Tech's Cruelty Comes to Washington: Is Government Becoming the Next Tech Layoff?
Why the adoption of tech's layoff practices is a cause for concern in Washington
Many are understandably shocked by the reports of federal employees being let go with no notice, no severance, and even threats. It's a harsh reality, and unfortunately, it's a practice well-known in the tech industry – Tech 101, straight from their playbook.
Someone in my network posted about this, and it hit me hard:
'No notice. No severance. This is the standard the executive branch is setting for our entire economy. Imagine you arrive at work one day, and there's a termination letter in your inbox, not from your supervisor, but from some random HR person. You had a good performance review and several performance awards. Your boss's boss's boss says they don't want you to leave but it's out of their hands. You walk away from your office at the end of the day. The next day you find out that severance isn't in the cards.'
Been there, seen that, got the t-shirt. Tech's motto? 'Feelings? We don't do feelings. If you have them, you're a bad engineer.' And 'Scientists? Nah, we just need engineers.' Funny how the scientists are the first ones out the door, right?
Let me give you some real-life horror stories:
The Relocation Nightmare: Remember that post a couple years back? Family moves from a tech-exporting country to Seattle for a data scientist gig at a huge tech company. They sell everything, uproot their kids, the works. Boom! Laid off before they even start. Thousands of others too. You thinking what I’m thinking? Don’t! They didn’t come from a developing country. They were recruited!
The R&D Massacre: I knew this AgriTech company, super innovative, R&D for 25 years. Then they get a new president, Mr. Standard-American-Tech. 'We don't need scientists, just engineers.' They axed the whole R&D department. Guess what? Company folded in three years. Coincidence? I think not.
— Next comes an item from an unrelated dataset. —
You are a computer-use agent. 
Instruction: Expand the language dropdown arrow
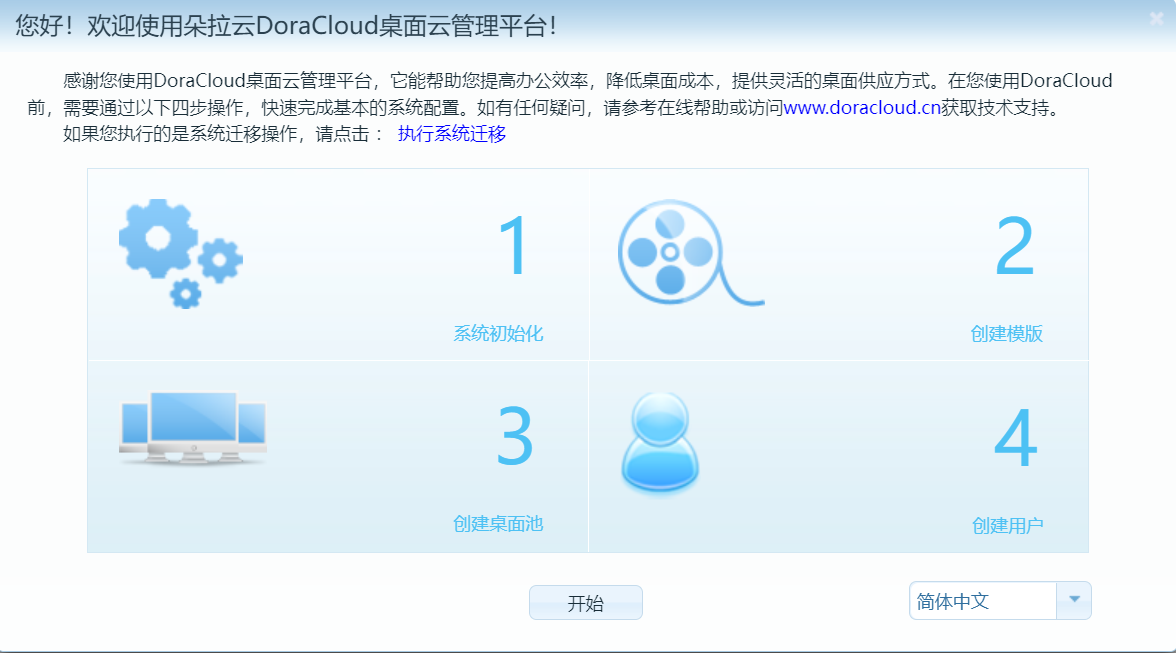1074,600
The Fear Factor: Years ago, we were working with an aerospace company on a killer IoT satellite solution. Great idea, game changer. Then, poof! All my contacts vanish. My posts, which they liked, unliked. Emails ignored. Turns out, they were getting acquired by a tech giant. Why the ghosting? Because I liked a post criticizing the big tech CEO on LinkedIn. They were scared it would mess up the deal. Talk about a dictatorship.
Here's the lowdown on tech's twisted logic:
Minions, Not Talent: Tech companies want replaceable cogs, not brilliant minds. They break everything into LEGO pieces, so anyone can fit in. No one's irreplaceable, which means everyone's disposable.
Agile: The Ultimate Micromanagement Tool: Agile isn't always bad, but it’s the perfect excuse to micromanage, keep everyone scared, and squeeze out more work. It started in software, now it's everywhere.
Defense Contracts: The Real Game: Tech companies either make something society loves, and die, or they make something the military loves, and get rich.
So, what's happening in government? Tech people, trained in the cruel tech industry, are now in charge. They're fixing things (or breaking them, who knows?) the only way they know how: fear, micromanagement, and treating people like disposable assets. Because, at the end of the day, it's all about the investors, right? Now they want to agile the whole country!
Why the threats to resign first?
Why not phase the layoffs?
Aren't federal employees people too?
And here's the kicker: they don't get it. They don't understand that brilliant, innovative people are also independent and sensitive. Mistreat them, and before you know it, you lose the AI race to DeepSeek. Mistreat them, and you lose the country. You want to win the new space race? You need thinkers, not minions. And here is the irony: the foundational innovations of the tech industry are often born from scientific research, making these cuts a potential self-inflicted wound to long-term progress.
This tech-style callousness in government? It's a huge red flag. We need to talk about it, and we need to change it.